*** Opening Page extract ***

When I was living in San Francisco, unemployed during the dot-com bust, I had more than one recruiter tell me I wouldn’t get a job because I hadn’t gone to an Ivy League school. I was in my mid-twenties. What were these recruiters expecting me to do? Find myself a nice man, get married, and call it quits? If that’s the life I wanted to build for myself, I would have married the promising young medical student I was engaged to when I was twenty-three, who I was sure would go on to be very successful.

Luckily, I eventually found an employer who was willing to entertain the idea I might have something to offer, notwithstanding my educational shortcomings; though the recruiter’s words stayed with me. It didn’t help matters that in San Francisco, as in many metropolitan areas, I was living amongst highly educated individuals not at all representative of the average population. I carried my perceived shortcomings everywhere I went. “If only I had…then maybe right now I would be…” And so went the self-talk – the “what if” reality I lived in my head until I was accepted into Columbia for graduate school. Finally, now things were going to be different. The dreadful black smudge which blemished my resume would be erased. I was going to be good enough.

*** Closing Page extract ***
*** Opening Source information ***

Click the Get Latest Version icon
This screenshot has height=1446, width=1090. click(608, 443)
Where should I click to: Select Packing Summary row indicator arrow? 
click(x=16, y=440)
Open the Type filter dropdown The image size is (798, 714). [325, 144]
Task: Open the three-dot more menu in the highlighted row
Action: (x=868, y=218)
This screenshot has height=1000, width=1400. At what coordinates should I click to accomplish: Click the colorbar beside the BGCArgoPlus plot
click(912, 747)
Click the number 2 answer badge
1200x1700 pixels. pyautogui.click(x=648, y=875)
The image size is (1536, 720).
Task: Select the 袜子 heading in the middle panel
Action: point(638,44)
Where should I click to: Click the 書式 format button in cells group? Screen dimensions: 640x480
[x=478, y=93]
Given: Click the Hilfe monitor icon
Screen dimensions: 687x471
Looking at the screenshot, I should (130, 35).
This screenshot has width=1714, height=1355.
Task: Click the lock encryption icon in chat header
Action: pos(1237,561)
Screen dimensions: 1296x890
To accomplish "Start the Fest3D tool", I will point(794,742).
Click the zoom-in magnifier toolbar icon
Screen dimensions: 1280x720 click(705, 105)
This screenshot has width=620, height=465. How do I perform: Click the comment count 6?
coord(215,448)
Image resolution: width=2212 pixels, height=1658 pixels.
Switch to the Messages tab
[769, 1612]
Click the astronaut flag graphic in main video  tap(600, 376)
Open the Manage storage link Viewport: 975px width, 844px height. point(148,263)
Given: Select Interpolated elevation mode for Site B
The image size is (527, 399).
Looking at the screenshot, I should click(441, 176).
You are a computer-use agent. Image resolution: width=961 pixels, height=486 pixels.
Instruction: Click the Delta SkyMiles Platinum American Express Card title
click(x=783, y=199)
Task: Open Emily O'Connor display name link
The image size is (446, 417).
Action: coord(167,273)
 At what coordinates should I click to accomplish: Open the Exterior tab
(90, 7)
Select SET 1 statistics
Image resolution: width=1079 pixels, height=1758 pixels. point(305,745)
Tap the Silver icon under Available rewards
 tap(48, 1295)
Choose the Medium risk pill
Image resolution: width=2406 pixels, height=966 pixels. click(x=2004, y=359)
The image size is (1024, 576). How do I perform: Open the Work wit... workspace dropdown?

*** Closing Source information ***

## What to work on
• 1. According to the passage about recruiters and an Ivy League education, why did living in San Francisco make the writer's situation harder? Answer in one to three sentences.
• 2. Go on with the passage about recruiters and an Ivy League education, starting right after its final sentence.
The listing above is separate material, unrelated to the passage about recruiters and an Ivy League education.

## Answers to the tasks
• 1. In San Francisco, as in many metropolitan areas, the writer lived among highly educated people who were not at all representative of the average population. That made the writer's lack of an Ivy League degree feel like a shortcoming carried everywhere.

• 2.
In a recent conversation with a friend of mine, a colleague from Columbia, we lamented our perceived lack of achievements. I told her this story, which I’m sure she’s heard before and that have I now told to you. “We’re just going to have to accept that this feeling will probably never go away. We’ll forever be striving for what’s next; we’ll likely never feel like we’ve arrived. And that’s okay. Besides, if ever we did arrive, what would we do with ourselves then?”